To my dear and wonderful children,
I love you very much. But I feel you should know that as you grow and become the amazing people you will be, I am planning ways to get back at you. In love. This will all be done in love.
*I will pick my nose in public and then ask you to take the booger. If you don’t, I will wipe it on your back and you won’t find it until you get undressed that night. So you should probably just take the booger when I offer it.
*I will come into your bedroom every single Saturday morning and jump on your bed at 6:00 am. I will then alternate between screaming and whining until you either cry or make me breakfast. Either one is fine.
*I will not eat anything you make. Ever. As a favor though, I will rotate the use of the words ‘nasty,’ ‘gross,’ ‘disgusting,’ and ‘looks like poop’ so you never know what’s coming.
*When you have friends over I will come and tell you every time someone looks at me weird, makes a mean face, knocks over my stuff, breathes on me, or talks to me. Or if they don’t do any of those things I’ll let you know they’re ignoring me.
*I will always ask you questions when you’re on the toilet. I will walk in and comment on your thighs and cellulite and ask why your bottom looks so different than mine.

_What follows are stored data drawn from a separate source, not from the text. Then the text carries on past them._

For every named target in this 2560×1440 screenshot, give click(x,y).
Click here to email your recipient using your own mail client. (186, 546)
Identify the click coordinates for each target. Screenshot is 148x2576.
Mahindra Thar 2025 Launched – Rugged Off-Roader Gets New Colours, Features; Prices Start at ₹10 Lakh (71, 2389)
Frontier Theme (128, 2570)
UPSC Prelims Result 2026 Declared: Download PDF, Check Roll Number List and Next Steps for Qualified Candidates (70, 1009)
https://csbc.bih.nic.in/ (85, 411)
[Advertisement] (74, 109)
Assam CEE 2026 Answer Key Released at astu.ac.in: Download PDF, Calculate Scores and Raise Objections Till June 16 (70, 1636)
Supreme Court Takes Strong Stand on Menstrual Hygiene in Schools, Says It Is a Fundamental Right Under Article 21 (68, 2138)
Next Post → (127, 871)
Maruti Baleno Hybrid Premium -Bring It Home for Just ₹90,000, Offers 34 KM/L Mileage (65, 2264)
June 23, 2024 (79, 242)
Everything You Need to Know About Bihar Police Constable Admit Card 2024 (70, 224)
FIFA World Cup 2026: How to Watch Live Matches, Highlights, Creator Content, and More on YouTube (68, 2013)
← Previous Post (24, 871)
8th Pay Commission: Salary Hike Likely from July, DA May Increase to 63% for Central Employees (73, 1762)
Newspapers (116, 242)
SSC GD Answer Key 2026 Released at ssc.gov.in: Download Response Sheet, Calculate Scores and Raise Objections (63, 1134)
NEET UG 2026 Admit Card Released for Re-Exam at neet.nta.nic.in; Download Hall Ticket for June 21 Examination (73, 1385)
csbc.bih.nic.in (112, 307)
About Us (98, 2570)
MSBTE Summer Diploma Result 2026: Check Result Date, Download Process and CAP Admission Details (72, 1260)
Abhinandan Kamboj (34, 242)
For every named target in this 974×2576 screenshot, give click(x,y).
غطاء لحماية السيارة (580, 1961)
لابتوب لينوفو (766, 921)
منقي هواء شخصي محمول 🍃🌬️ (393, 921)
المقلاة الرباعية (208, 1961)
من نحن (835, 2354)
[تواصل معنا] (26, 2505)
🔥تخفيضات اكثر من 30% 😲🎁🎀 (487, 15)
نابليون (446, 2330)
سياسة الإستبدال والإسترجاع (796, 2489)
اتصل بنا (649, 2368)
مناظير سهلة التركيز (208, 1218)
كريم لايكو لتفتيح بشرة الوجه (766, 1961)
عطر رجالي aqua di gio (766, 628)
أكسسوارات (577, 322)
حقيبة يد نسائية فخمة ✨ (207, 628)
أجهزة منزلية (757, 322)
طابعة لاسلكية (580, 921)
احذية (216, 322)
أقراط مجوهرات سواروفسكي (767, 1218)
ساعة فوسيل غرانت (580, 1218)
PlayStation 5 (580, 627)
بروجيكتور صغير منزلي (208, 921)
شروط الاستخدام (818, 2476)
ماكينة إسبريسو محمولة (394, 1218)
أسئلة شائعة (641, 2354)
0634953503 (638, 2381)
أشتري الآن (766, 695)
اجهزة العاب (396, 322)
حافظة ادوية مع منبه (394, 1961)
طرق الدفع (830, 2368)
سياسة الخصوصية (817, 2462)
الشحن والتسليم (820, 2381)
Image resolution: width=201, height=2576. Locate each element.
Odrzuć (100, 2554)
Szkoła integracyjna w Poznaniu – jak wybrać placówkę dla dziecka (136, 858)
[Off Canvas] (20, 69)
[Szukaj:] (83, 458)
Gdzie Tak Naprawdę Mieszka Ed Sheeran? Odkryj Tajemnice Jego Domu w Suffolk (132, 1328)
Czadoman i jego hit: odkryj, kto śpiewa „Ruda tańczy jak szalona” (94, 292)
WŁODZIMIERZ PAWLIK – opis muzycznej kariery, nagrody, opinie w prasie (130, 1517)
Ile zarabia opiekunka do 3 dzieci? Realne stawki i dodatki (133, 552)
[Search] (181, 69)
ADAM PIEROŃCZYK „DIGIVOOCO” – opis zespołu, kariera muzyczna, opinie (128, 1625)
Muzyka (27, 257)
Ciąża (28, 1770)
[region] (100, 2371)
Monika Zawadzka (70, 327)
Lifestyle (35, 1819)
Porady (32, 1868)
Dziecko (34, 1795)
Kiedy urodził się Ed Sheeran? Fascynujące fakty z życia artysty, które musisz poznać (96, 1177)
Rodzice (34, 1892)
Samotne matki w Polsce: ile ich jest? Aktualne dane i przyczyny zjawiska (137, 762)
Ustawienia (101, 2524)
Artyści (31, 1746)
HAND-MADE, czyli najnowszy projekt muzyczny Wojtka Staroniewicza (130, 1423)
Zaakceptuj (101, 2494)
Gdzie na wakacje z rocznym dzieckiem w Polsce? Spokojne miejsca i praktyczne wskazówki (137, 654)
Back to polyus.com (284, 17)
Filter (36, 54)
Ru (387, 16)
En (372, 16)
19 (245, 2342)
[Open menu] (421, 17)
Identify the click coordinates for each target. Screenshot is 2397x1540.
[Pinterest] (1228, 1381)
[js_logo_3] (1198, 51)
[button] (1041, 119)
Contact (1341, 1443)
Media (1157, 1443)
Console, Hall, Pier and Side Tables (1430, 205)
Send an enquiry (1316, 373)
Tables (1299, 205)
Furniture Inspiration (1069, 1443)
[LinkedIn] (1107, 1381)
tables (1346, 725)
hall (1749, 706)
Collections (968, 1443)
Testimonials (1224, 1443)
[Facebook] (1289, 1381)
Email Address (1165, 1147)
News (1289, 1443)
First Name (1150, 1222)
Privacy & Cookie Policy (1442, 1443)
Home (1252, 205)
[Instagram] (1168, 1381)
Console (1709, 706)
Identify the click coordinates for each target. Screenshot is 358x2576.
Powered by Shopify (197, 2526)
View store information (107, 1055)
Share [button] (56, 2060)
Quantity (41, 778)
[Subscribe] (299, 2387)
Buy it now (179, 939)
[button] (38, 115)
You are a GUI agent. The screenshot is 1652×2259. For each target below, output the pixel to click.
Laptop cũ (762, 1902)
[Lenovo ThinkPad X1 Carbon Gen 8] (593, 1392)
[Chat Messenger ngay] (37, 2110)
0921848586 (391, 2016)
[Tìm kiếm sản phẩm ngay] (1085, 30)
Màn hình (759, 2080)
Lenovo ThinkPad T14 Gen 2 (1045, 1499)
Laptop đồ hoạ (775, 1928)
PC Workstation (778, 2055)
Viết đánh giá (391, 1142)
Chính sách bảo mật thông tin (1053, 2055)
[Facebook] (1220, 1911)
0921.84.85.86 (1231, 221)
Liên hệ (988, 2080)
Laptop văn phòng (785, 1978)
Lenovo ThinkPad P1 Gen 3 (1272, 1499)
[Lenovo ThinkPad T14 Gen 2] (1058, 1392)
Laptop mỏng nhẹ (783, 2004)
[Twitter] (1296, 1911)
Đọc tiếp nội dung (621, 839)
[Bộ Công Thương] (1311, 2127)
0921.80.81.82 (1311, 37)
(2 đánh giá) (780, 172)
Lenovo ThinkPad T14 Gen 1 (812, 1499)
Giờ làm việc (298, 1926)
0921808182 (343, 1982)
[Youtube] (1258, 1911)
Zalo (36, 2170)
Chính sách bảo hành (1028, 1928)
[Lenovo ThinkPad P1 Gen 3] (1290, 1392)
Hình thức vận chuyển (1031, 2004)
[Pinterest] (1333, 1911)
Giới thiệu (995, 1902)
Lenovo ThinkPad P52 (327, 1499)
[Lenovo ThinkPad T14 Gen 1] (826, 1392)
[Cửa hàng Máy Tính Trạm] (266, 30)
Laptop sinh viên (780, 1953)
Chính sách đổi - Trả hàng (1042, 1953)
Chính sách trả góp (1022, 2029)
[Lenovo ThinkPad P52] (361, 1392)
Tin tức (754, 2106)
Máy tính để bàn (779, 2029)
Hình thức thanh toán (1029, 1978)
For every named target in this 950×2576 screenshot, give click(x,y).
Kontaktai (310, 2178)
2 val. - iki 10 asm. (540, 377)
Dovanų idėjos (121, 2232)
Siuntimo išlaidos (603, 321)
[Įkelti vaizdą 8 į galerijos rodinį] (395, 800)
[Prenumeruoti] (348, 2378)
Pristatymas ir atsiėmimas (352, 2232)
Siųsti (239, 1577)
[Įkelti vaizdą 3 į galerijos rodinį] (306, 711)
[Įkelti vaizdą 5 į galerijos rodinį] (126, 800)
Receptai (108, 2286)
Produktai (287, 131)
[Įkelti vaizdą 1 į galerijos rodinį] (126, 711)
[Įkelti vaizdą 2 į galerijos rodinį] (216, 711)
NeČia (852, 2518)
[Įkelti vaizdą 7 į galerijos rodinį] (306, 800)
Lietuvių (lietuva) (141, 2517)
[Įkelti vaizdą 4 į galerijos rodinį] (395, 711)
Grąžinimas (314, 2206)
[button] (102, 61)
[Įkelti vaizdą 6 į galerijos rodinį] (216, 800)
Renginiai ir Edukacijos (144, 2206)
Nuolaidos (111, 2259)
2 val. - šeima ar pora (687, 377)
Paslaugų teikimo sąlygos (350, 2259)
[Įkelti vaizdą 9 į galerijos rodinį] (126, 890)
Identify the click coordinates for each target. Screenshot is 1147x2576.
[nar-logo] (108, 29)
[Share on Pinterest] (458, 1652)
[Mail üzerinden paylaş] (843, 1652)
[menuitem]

*I will spill wine (because I’m a freaking grown-up and I can drink all the wine I want) all over your clothes right before you leave the house. But you won’t be able to change because then I’ll start crying and you’ll have to comfort me.
*I will unfold all the laundry you fold. All of it. The rest of your life. I'm serious, kid. It's gonna be epic.
*I will wet my pants in public and then just stand there in the middle of the Target One Spot and yell that I did so. Bonus points if I can eke out a turd.
*I will make very inappropriate statements to strangers at every opportunity. That nose ring looks like a booger, you have owies all over your face, your breath smells like poop. That kind of thing.
I’m sure I’ll think of more, but for now I’ll just file these away for future use. Payback’s a—very unpleasant thing, kids.